Viewing the evidence in the light most favorable to the findings supporting the trial court's order, we conclude the evidence is legally sufficient to support the modification order. See City of Keller, 168 S.W.3d at 822. Furthermore, reviewing all of the evidence in the record, the findings supporting the trial court's modification order are not so against the great weight and preponderance of the evidence as to be clearly wrong and unjust. See Ortiz, 917 S.W.2d at 772. The evidence is factually sufficient to support the trial court's modification order. Because the trial court's order is supported by legally and factually sufficient evidence, the trial court did not abuse its discretion in entering the modification order. See Jenkins, 16 S.W.3d at 477. Although the trial court's conclusion of law did not expressly state that circumstances had "materially and substantially" changed, the trial court must have found that such a change had occurred, since the trial court modified the order by giving Henry the sole right to determine K.A.S.B.'s primary residence. See Tex. Fam. Code Ann. § 156.101. Accordingly, we overrule issues one and three.
Issue Two
In her second issue, Leia argues the trial court "erred by excluding the substantive testimony of the only mental health professional called to testify." After Henry's counsel rested, Leia's attorney called licensed professional counselor Theresa Burbank to testify. Henry's counsel objected on the ground of surprise and asserted that Leia's attorney had not timely supplemented discovery with information regarding Burbank. After both counsel took Burbank on voir dire, the trial court sustained the objection regarding lack of adequate notice. Rule 193.5(b) of the Texas Rules of Civil Procedure provides as follows: "An amended or supplemental [discovery] response must be made reasonably promptly after the party discovers the necessity for such a response. Except as otherwise provided by these rules, it is presumed that an amended or supplemental response made less than 30 days before trial was not made reasonably promptly." Tex. R. Civ. P. 193.5(b). Matters regarding the admissibility of evidence are within the sound discretion of the trial court. City of Brownsville v. Alvarado, 897 S.W.2d 750, 753 (Tex. 1995). The record reflects that Leia's counsel did not supplement discovery with Burbank's report until September 11, 2006, four days before the final hearing was held. (2) Therefore, the trial court did not abuse its discretion by excluding Burbank's testimony. See Tex. R. Civ.
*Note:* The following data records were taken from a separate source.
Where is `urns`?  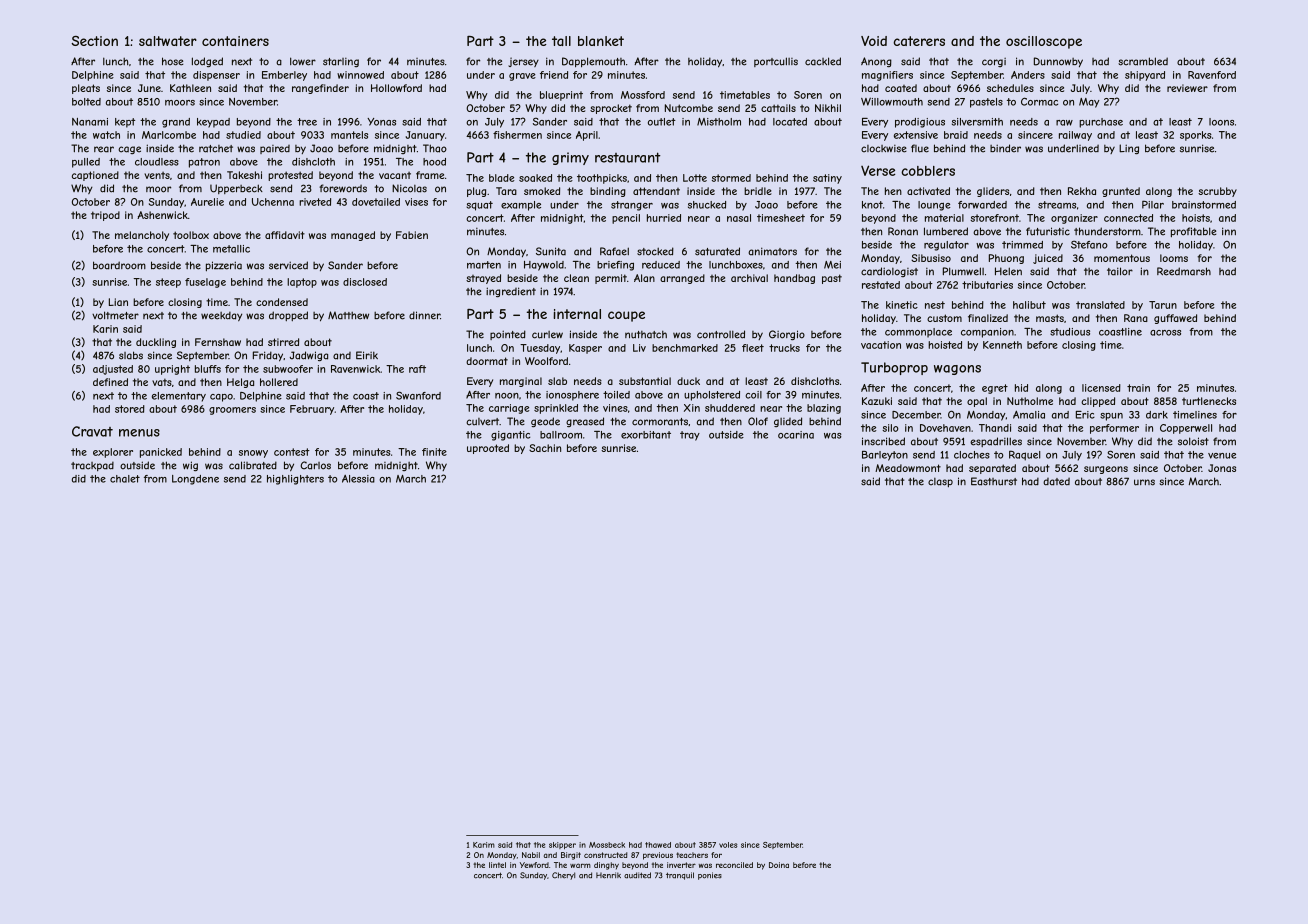 urns is located at coordinates (1144, 482).
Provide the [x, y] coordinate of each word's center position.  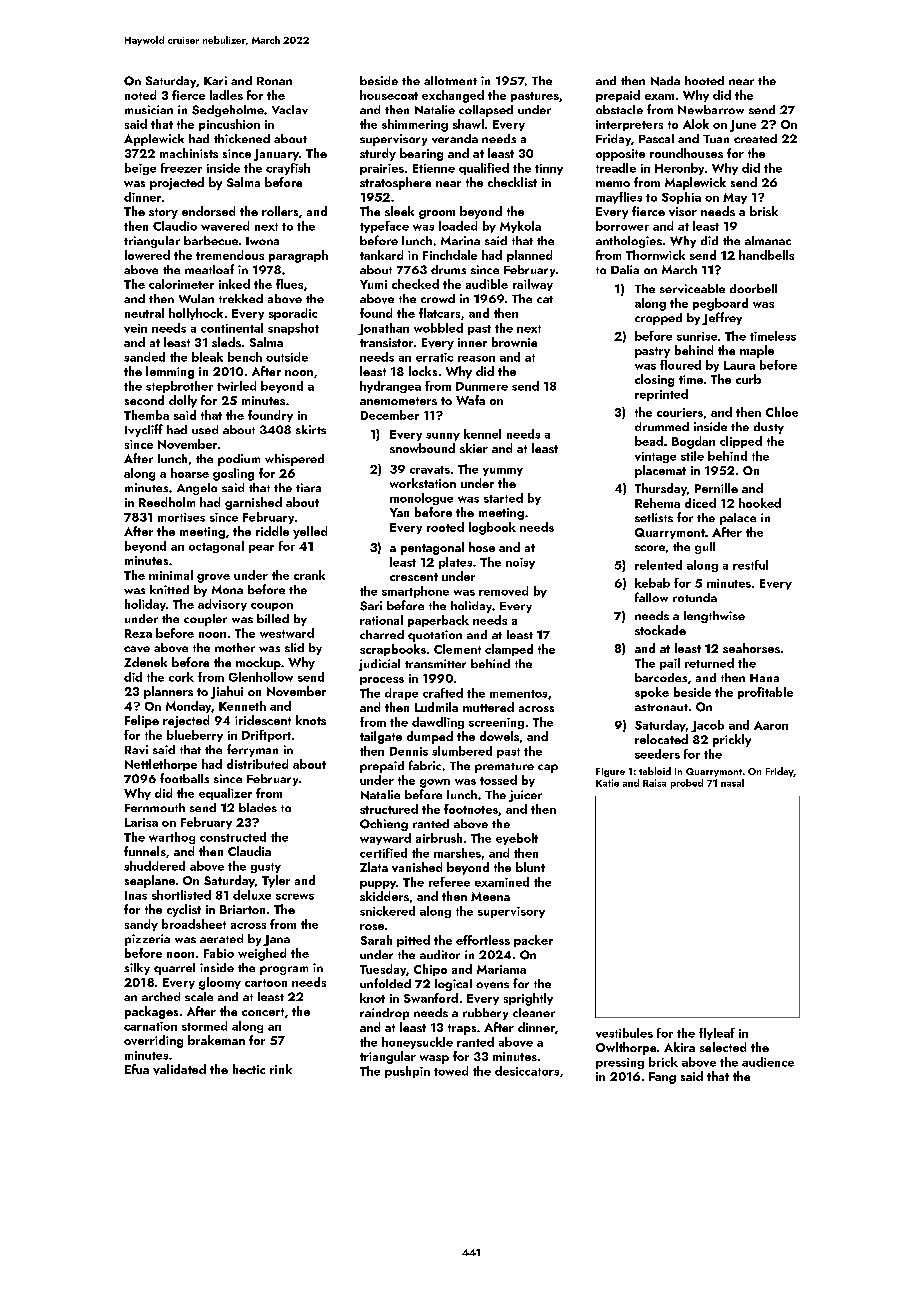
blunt [530, 867]
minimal [171, 575]
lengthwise [714, 617]
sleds [226, 342]
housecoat [389, 95]
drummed [662, 426]
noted [140, 95]
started [503, 498]
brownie [514, 342]
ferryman [252, 750]
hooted [704, 80]
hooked [760, 503]
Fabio [219, 953]
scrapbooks [393, 650]
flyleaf [717, 1034]
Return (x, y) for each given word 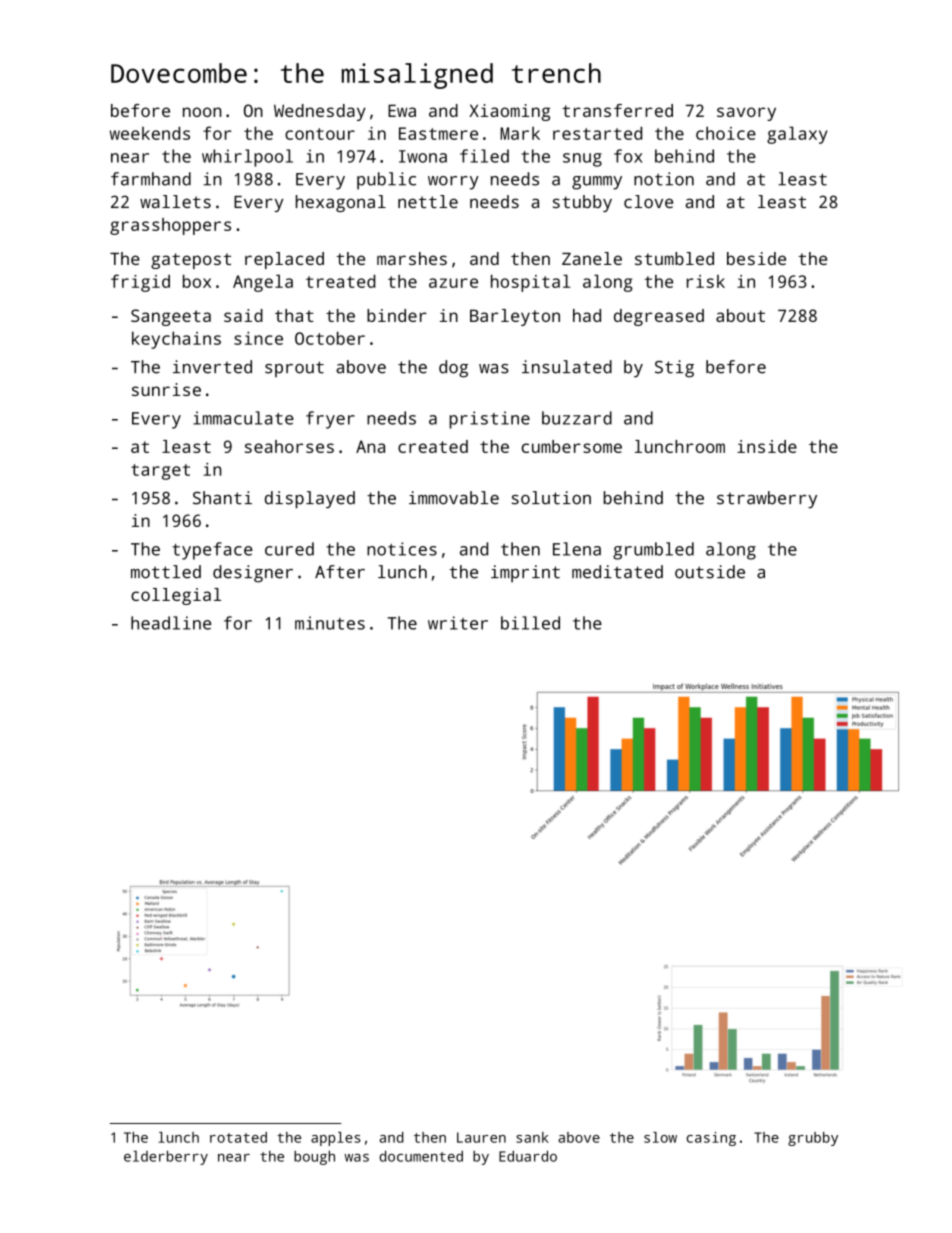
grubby (813, 1139)
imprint (525, 573)
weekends (150, 133)
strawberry (767, 499)
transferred (617, 110)
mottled (166, 572)
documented (421, 1156)
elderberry (166, 1157)
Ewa (402, 110)
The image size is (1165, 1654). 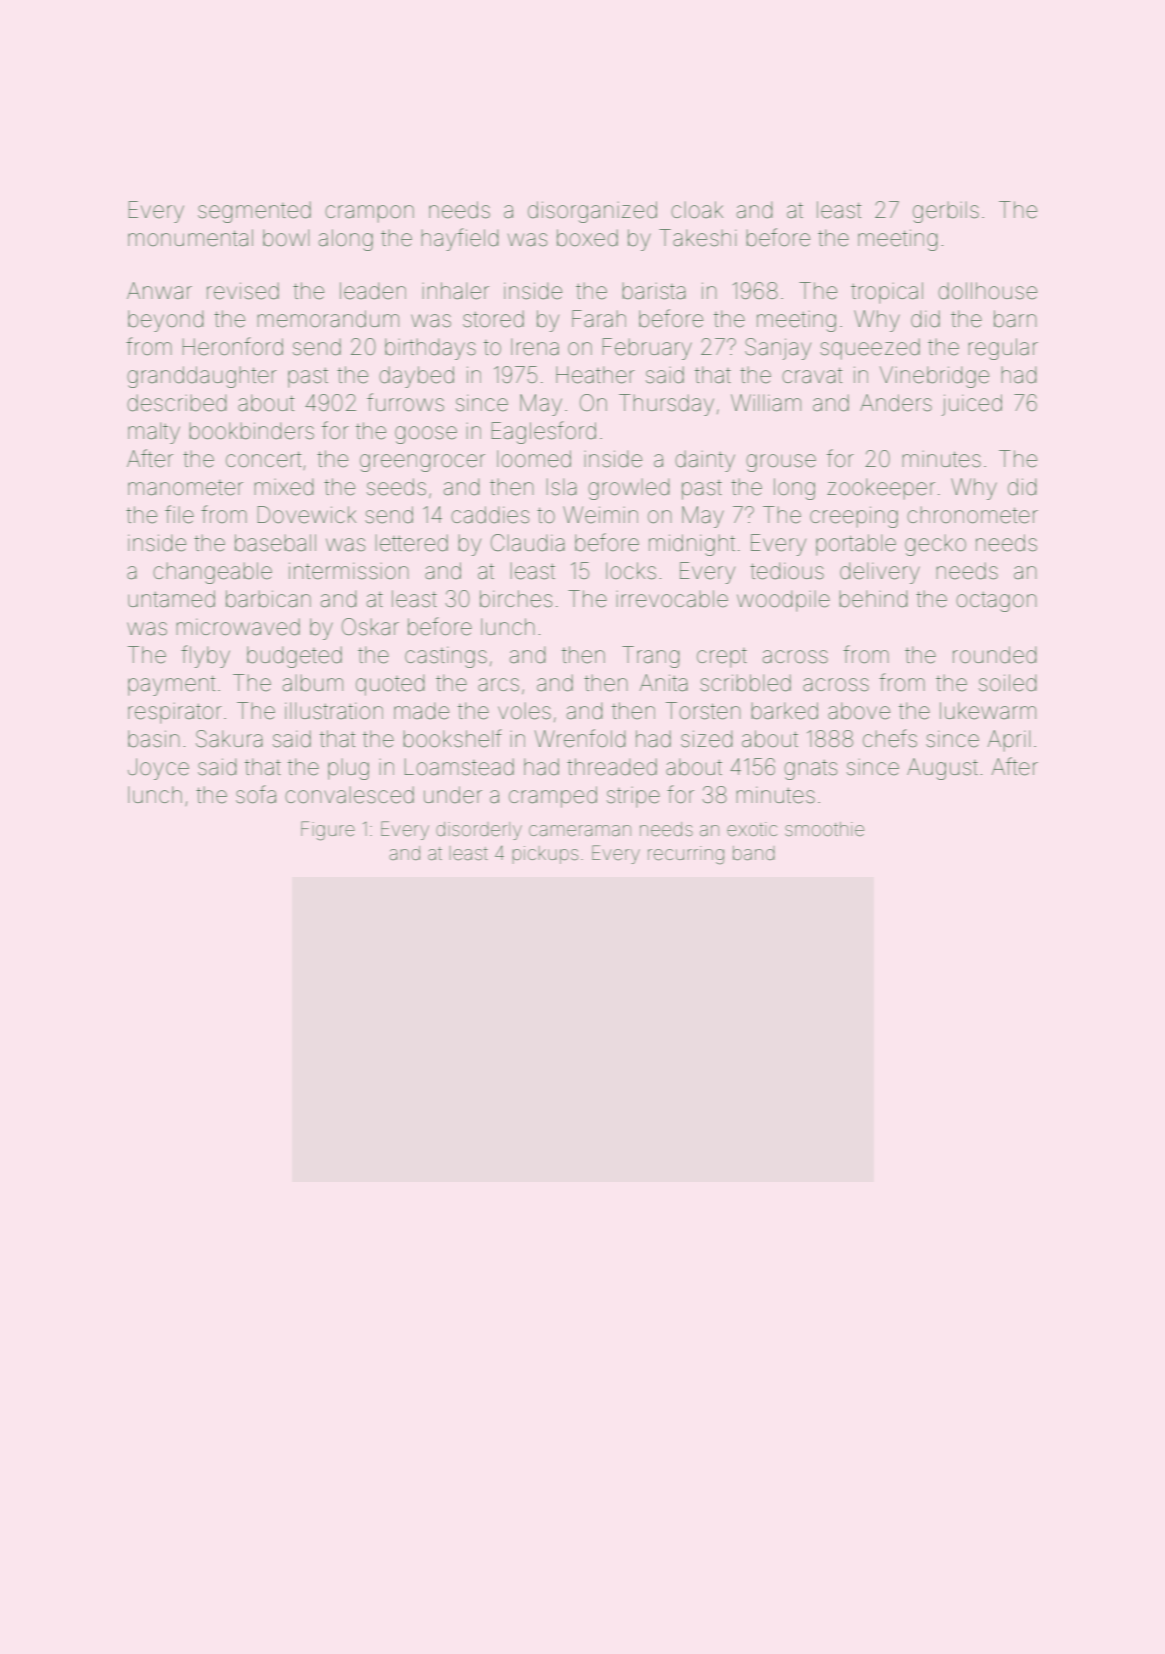 I want to click on band, so click(x=754, y=853).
P. 193.5(b); Downer, 701 S.W.2d at 241-42. We overrule issue two and affirm the trial court's judgment.
AFFIRMED.
STEVE McKEITHEN
Chief Justice
Submitted on April 12, 2007
Opinion Delivered July 26, 2007
Before McKeithen, C.J., Gaultney and Horton, JJ.
1. In chambers, K.A.S.B. stated that Leia sometimes smokes around the child.
2. The witness interviewed the child four times beginning August 21, 2006, and
provided her report to Leia's counsel on September 11, 2006. Leia's counsel provided the
report to Henry's counsel the day it was received by them.